** DATA FOR PROCESSING follows **

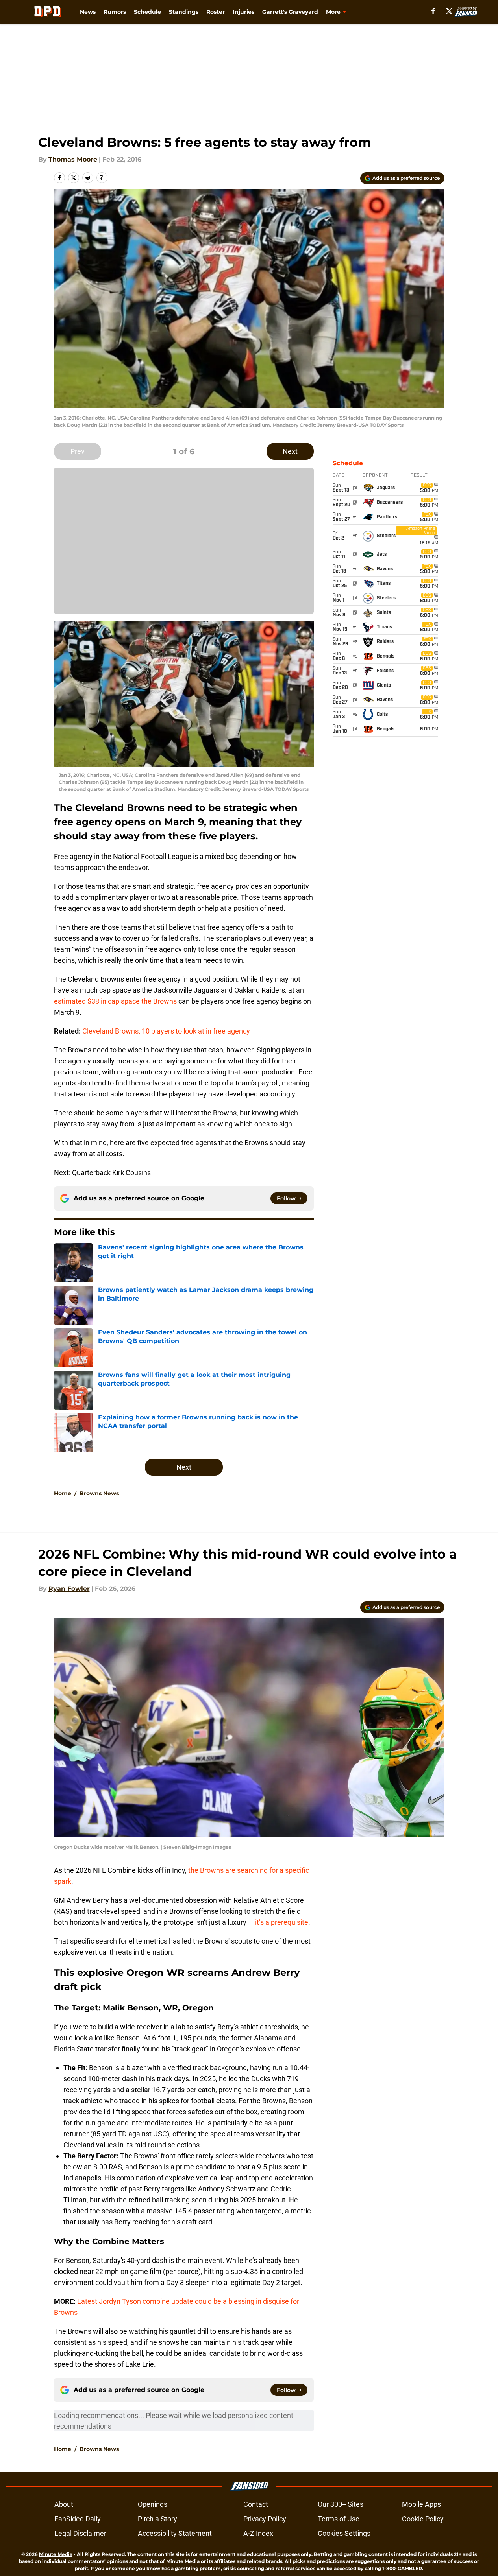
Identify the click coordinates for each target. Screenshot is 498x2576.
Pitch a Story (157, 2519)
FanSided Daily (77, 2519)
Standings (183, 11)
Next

** End of DATA FOR PROCESSING **

TASK DESCRIPTION ->
Leave the pictures out and reproduce all of the records exactly.

ANSWER SECTION ->
Identify the click coordinates for each target. Screenshot is 498x2576.
Pitch a Story (157, 2519)
FanSided Daily (77, 2519)
Standings (183, 11)
Next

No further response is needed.